INSTRUCCIONES DE LA TAREA -> Según el texto sobre el Homo Agitatus, ¿qué color predomina entre los muchos que luce el agitado?

FRAGMENTO DEL TEXTO ->
------------
Cuando llegan las vacaciones, el Homo Agitatus adquiere una clara determinación: fliparlo en colores. Sospecho que, para su desgracia, ni el mundo en blanco y negro del que huye parece existir realmente ni, sintiéndolo mucho, el carnaval multicolor al que se entrega es tal cosa. Quien busca en la agitación una kermés diapreada solo encontrará colores tristes. Acaso sea su suerte la de aquellos villanos de cómic condenados a lucir un tono verduzco y demudado, al tiempo que los héroes visten bonitos trajes con los colores primarios.
¿Me equivoco? ¿Acaso las iridiscencias infrarrojas y ultravioletas que capta el Agitatus son inasequibles al ojo común? Bien conocida es aquella variante de sepia, la officinalis, capaz de regular su polarización para comunicarse. Como nuestros ojos son incapaces de apreciar esta propiedad de la luz, salvo que cuenten con un filtro polarizante, nadie es capaz de advertir de ello. Y, sin embargo, existe…
El agitado luce más colores que un arlequín, pero ninguno de ellos es agradable a la vista. Quizá el que predomina es una suerte de carmesí chillón, como el cinabrio de las acuarelas con que Edmund Gosse pintaba de niño. Como se hacía con cochinillas machadas, su cantidad era escasa y su precio, alto. El Homo Agitatus, que lo quiere todo y lo quiere ahora, busca pintar con cochinillas todos los días de su vida porque, por encima de todo, se ha empecinado en volver rutinario lo que es excepcional. He aquí la paradoja que hace de los turistas impenitentes embarcados en una recolección planetaria de souvenirs y “experiencias” los más feroces verdugos del exotismo. De igual manera, los parvenus que hacen de la opulencia y la ostentación sus blasones son los máximos enemigos del lujo.
Quien hace de su vida cotidiana una sucesión de risotadas, neutraliza aquello que tenía gracia. El “humor corrosivo”, una vez que se muestra incapaz de disolver y desmontar las estructuras de poder, solo coadyuva a la corrosión del carácter; respecto al “humor cáustico”, más valdría para desatascar las cañerías que para torturar a los contertulios. No es casualidad que los consumidores de humor luzcan un rictus mortecino, pues con el humor sucede lo que con la felicidad: cuanto más tiempo le dedicas, menos hueco dejas para la alegría. Cabe añadir, por otro lado, que el rojo chillón no combina con una cara macilenta.
------------
EXTRACTO DE DATOS ->
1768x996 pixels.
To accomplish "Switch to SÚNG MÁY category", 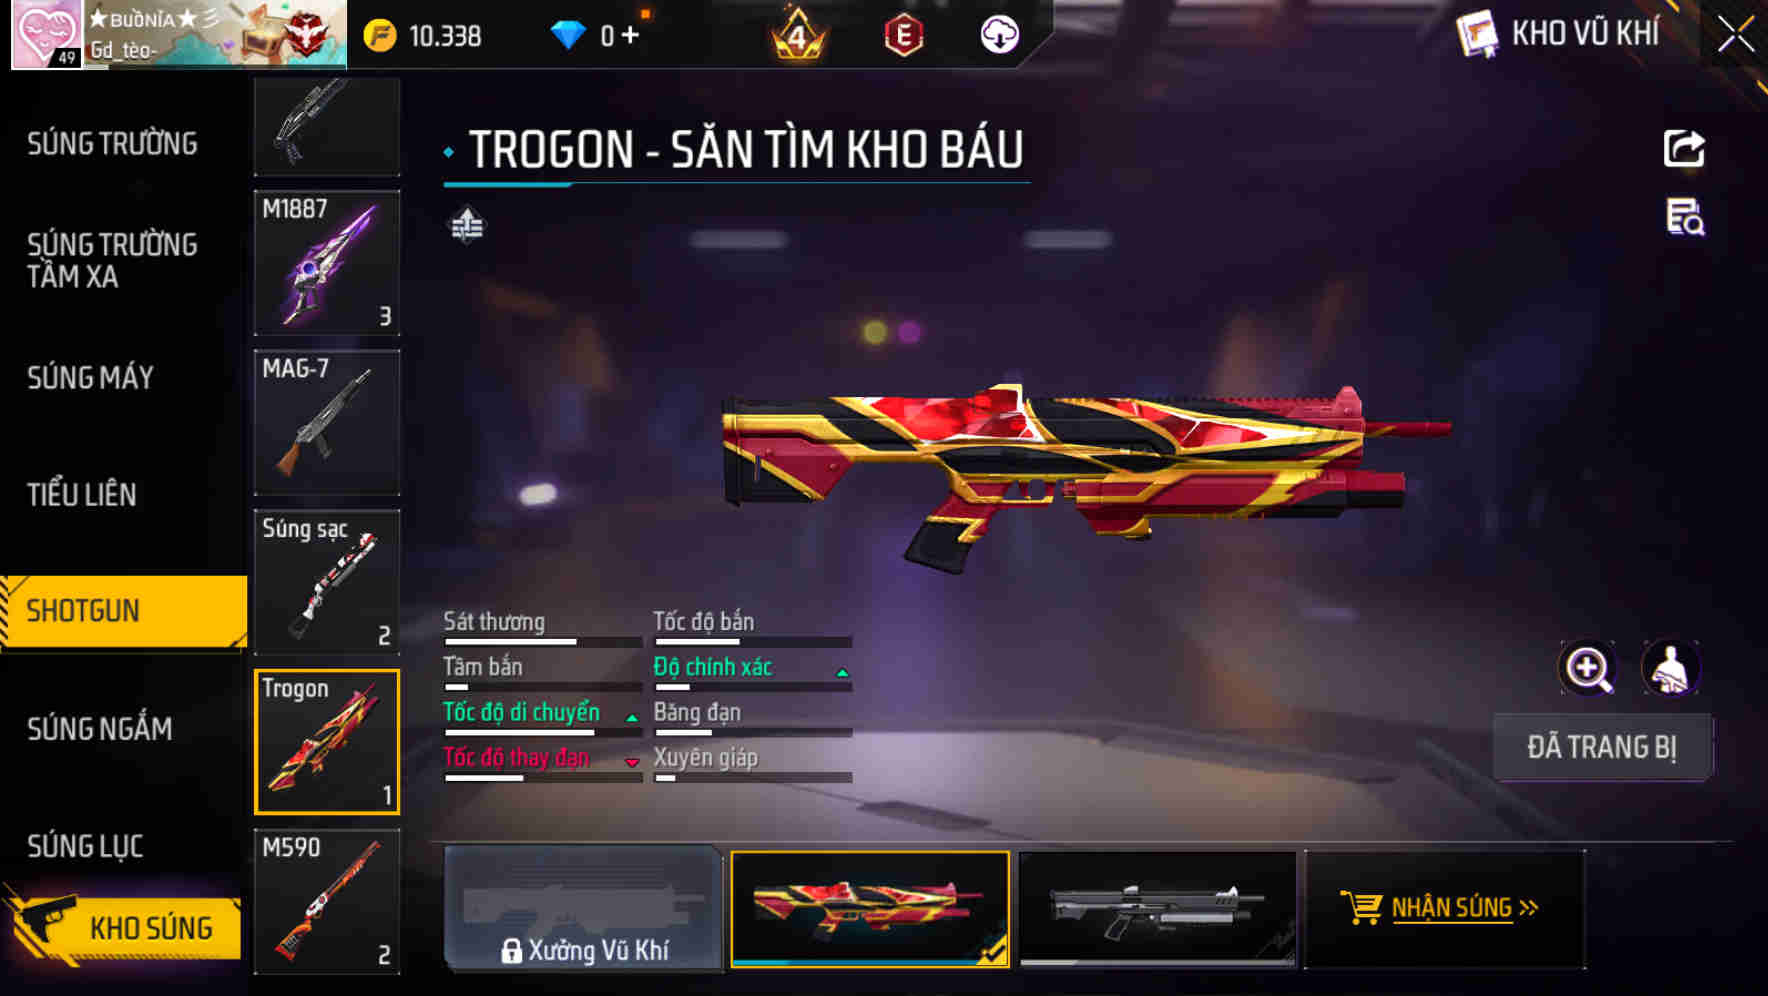I will 90,378.

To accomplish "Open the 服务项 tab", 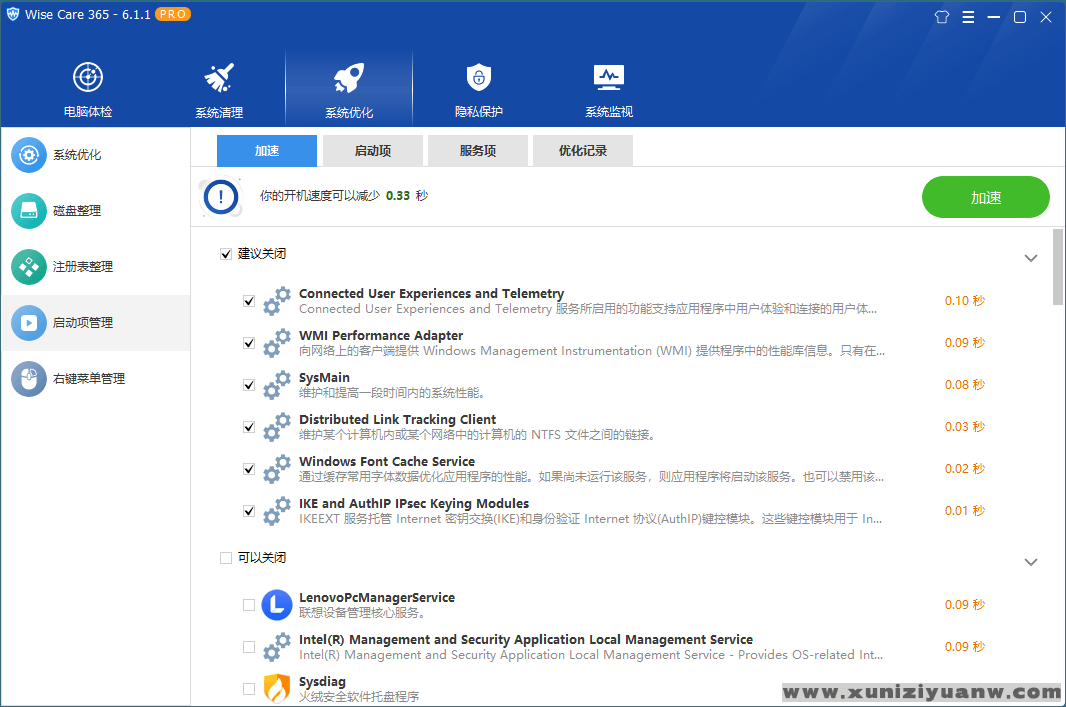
------------
RESPUESTA A LA TAREA -> Una suerte de carmesí chillón.